Check each line of the material, and show the ones that include the word "computer".

··········

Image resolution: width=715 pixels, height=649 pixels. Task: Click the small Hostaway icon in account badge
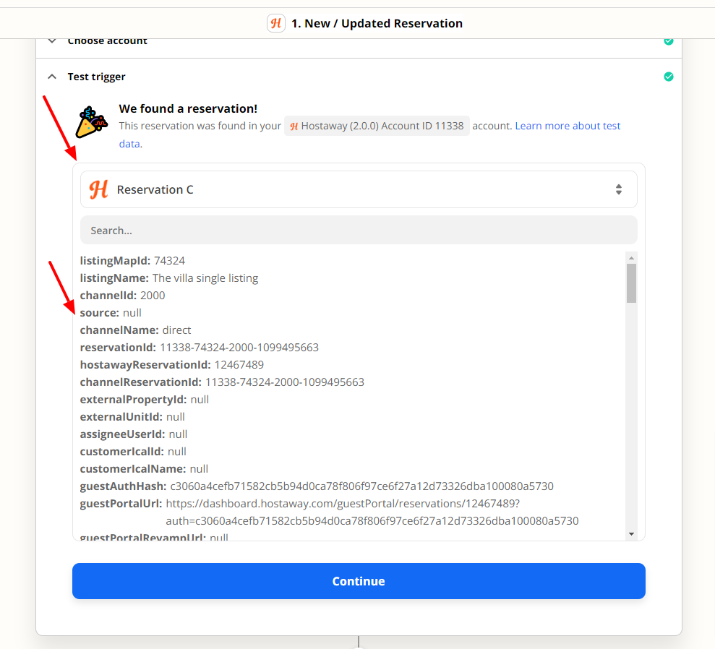click(x=294, y=126)
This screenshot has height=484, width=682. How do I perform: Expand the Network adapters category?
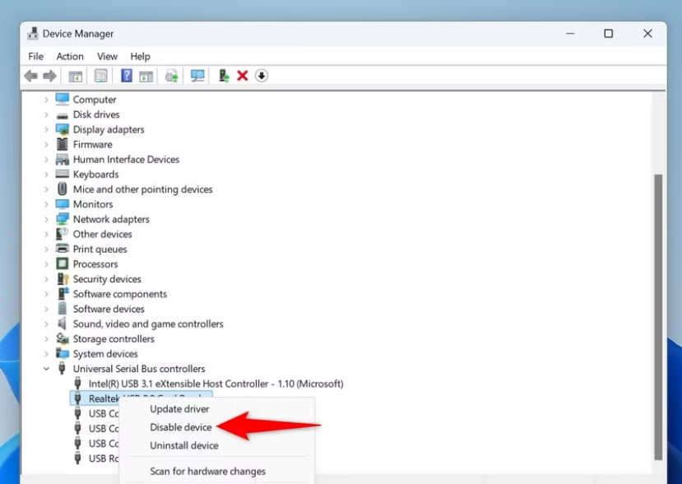46,219
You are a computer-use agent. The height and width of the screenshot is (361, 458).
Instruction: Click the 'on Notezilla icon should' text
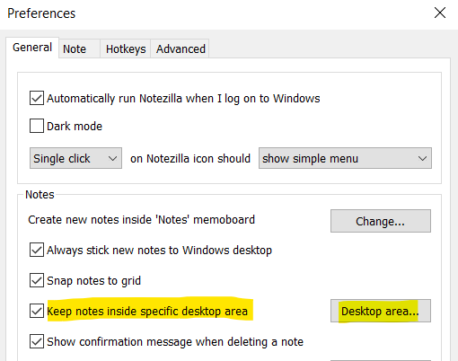tap(190, 158)

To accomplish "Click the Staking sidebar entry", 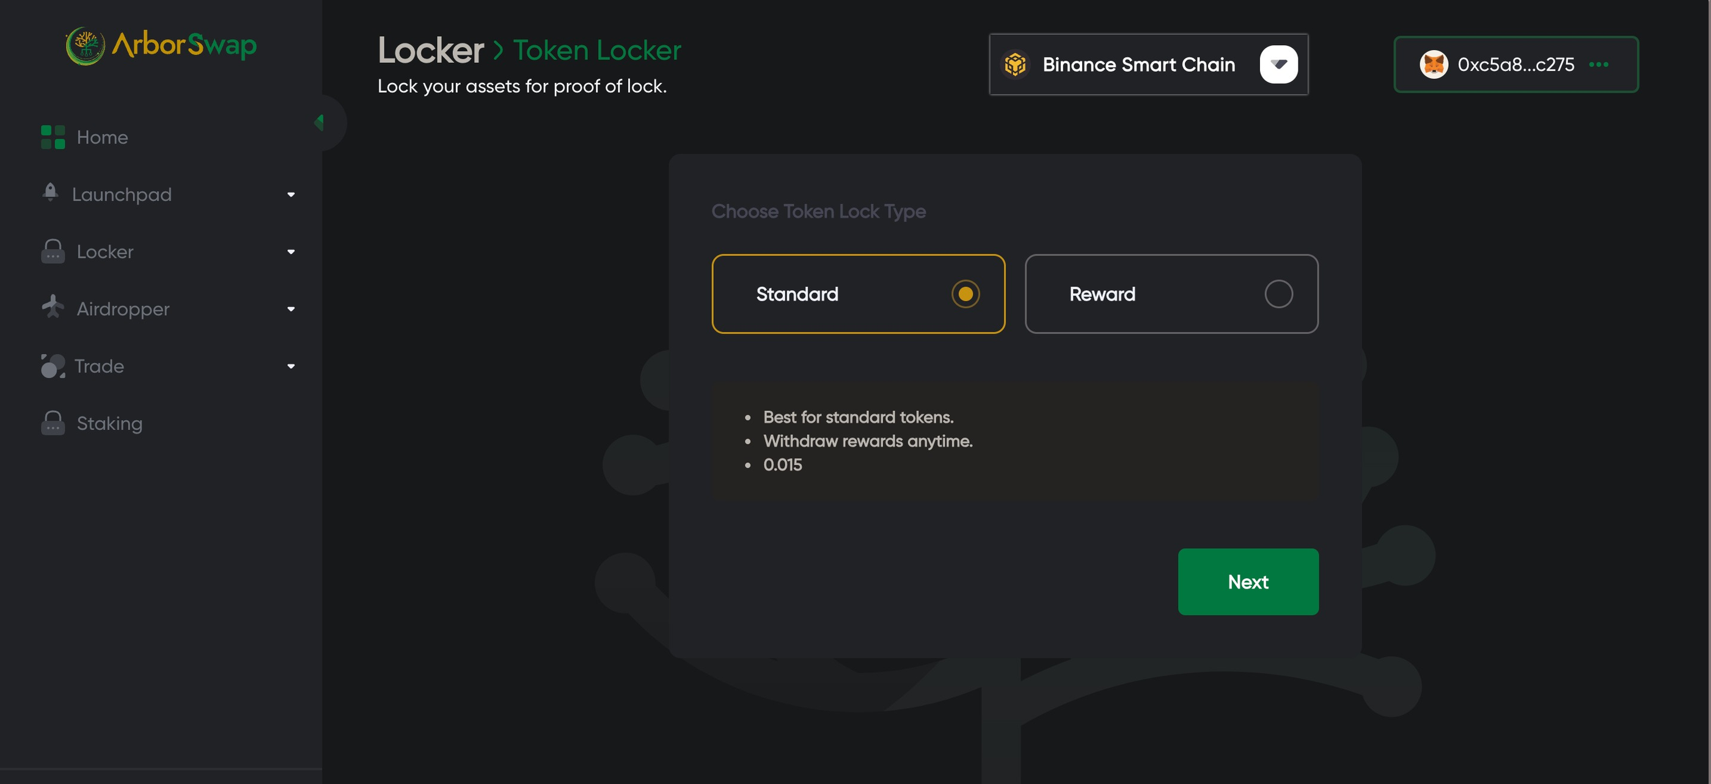I will click(109, 423).
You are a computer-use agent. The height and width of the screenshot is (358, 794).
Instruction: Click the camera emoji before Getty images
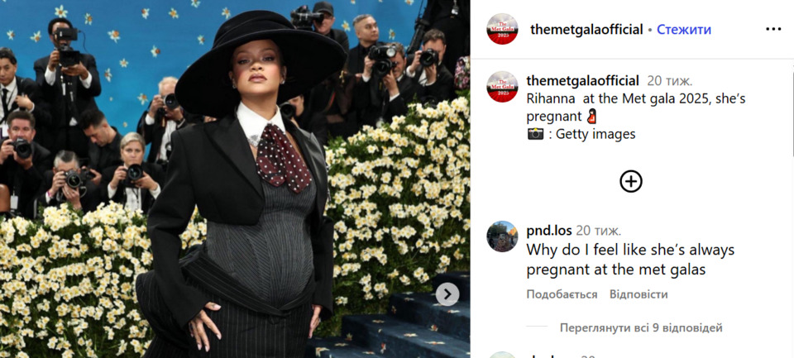pos(535,134)
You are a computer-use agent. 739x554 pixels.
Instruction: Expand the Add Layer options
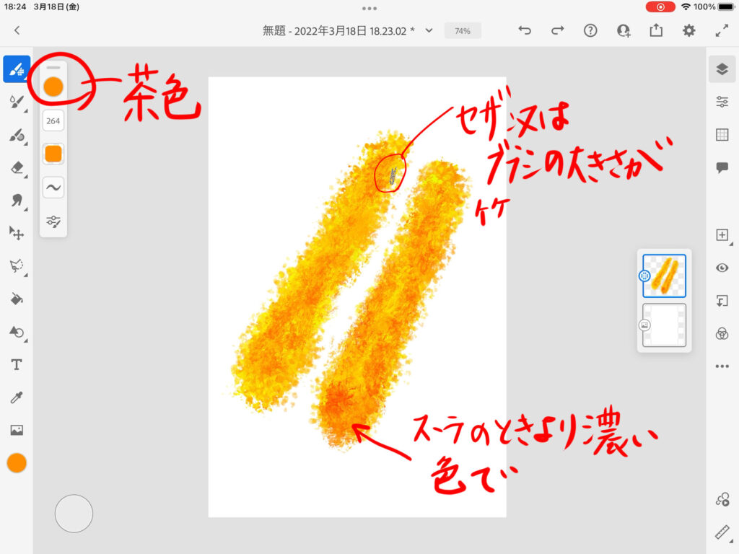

··········

Reply:
You are a computer-use agent. The height and width of the screenshot is (361, 458).
You are a computer-use agent. The height and width of the screenshot is (358, 794).
You are a computer-use agent. 739x554 pixels.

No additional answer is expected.